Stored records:
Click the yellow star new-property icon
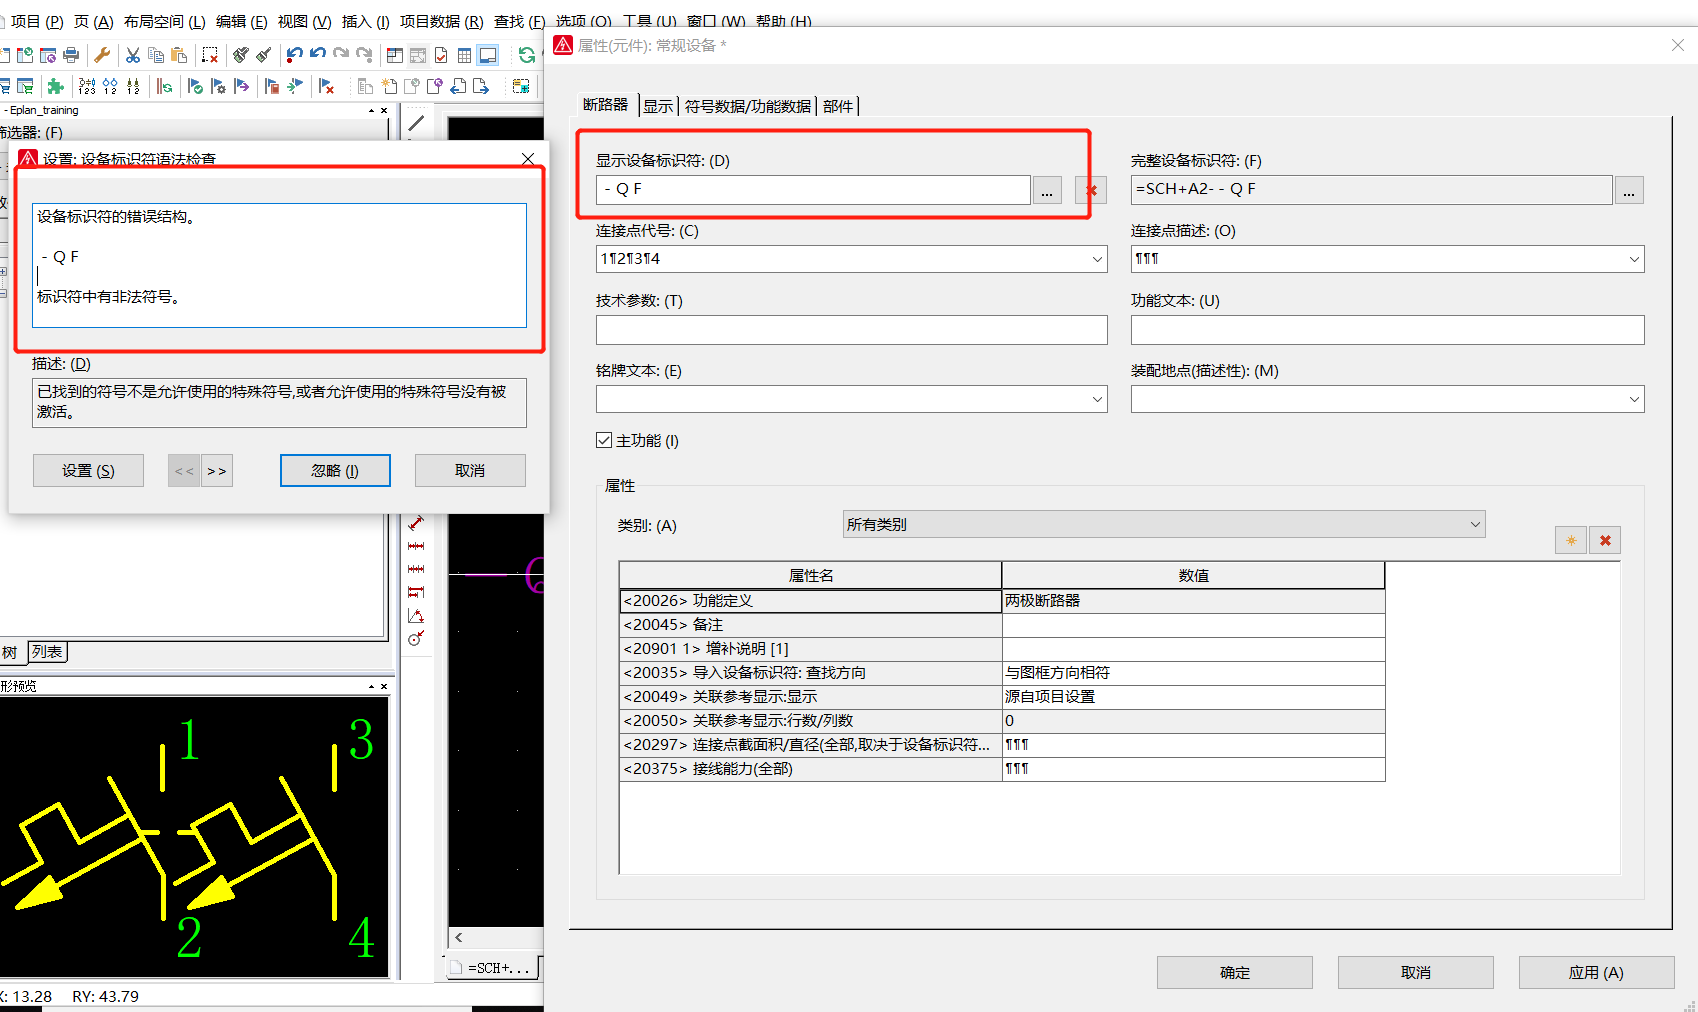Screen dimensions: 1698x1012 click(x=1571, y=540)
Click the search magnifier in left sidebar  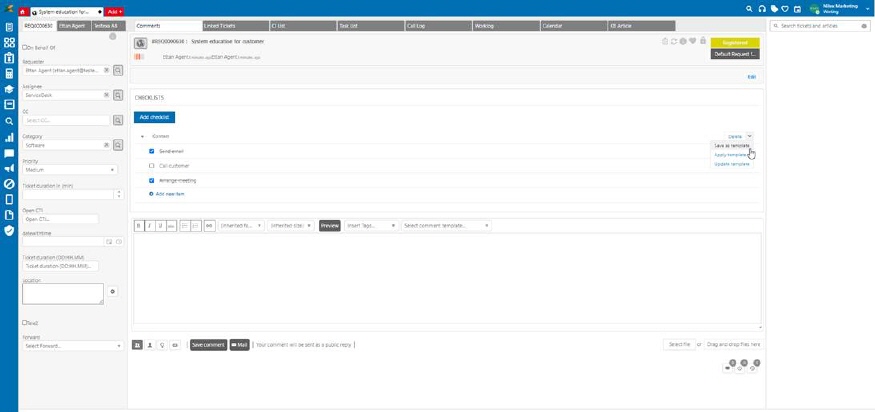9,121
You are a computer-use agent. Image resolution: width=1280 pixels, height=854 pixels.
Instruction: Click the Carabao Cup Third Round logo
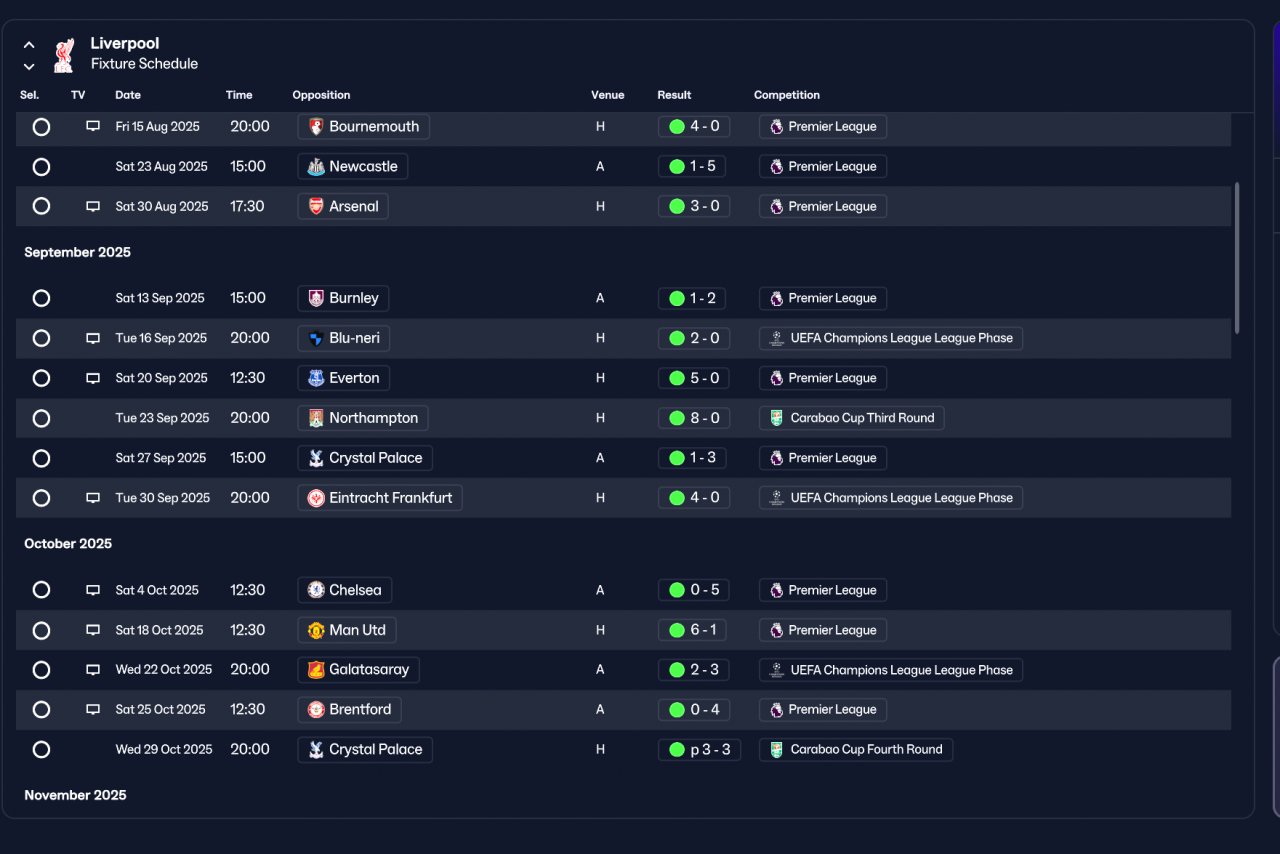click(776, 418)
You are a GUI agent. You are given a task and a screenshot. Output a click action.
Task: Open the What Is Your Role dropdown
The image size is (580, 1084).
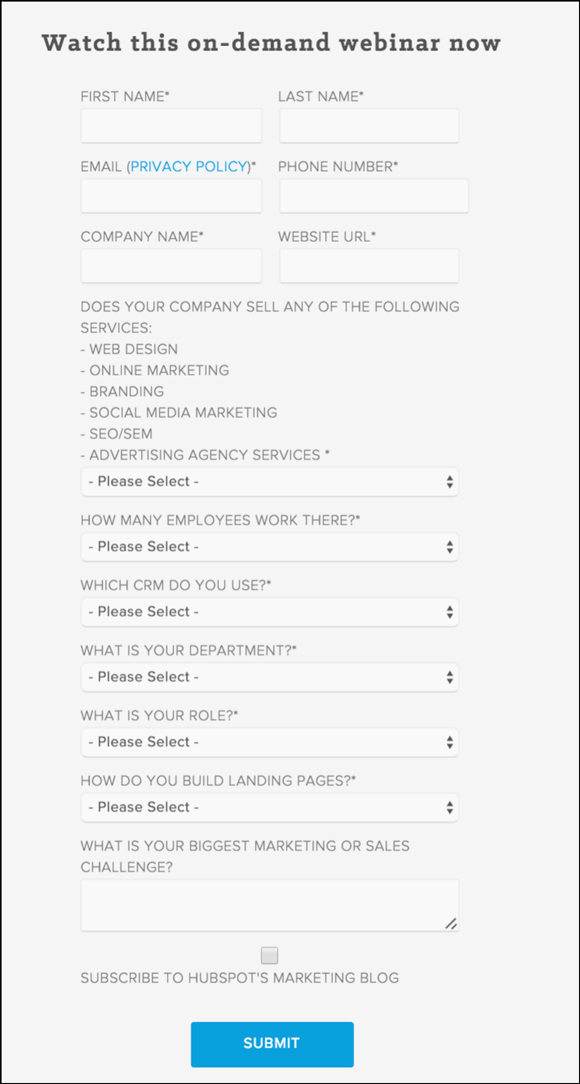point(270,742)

---

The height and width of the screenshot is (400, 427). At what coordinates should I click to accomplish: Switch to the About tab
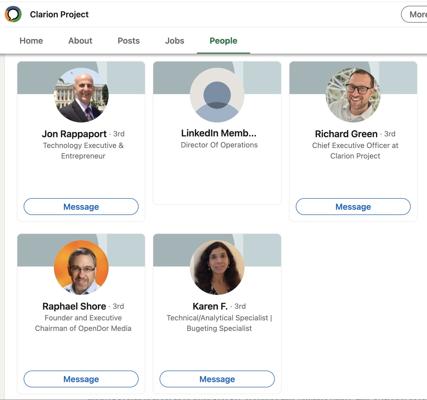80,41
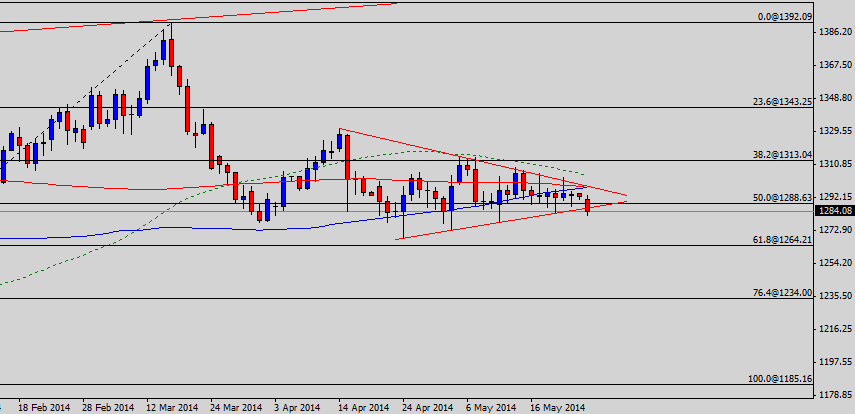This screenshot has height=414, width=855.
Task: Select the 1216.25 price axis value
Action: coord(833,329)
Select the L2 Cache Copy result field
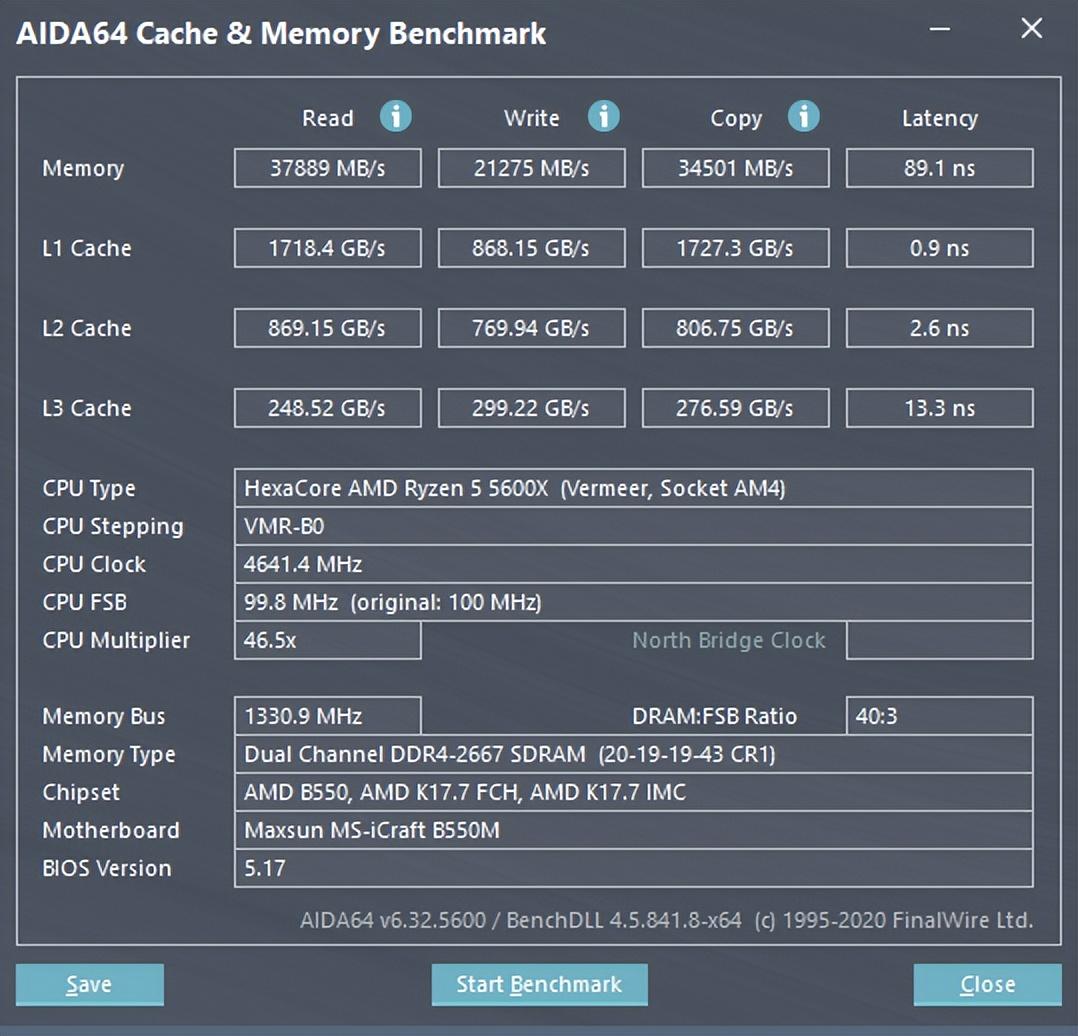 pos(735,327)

**What is needed:** What do the entries above read from the line containing "You are a computer-use" through the line containing "You are a GUI"? Output those lines exactly, both ends included, with the pictures left out.

**Task output:**
You are a computer-use agent. Image resolution: width=1280 pixels, height=854 pixels.
Instruction: Click the Carabao Cup Third Round logo
click(776, 418)
You are a GUI agent. You are given a task and a screenshot. Output a click action.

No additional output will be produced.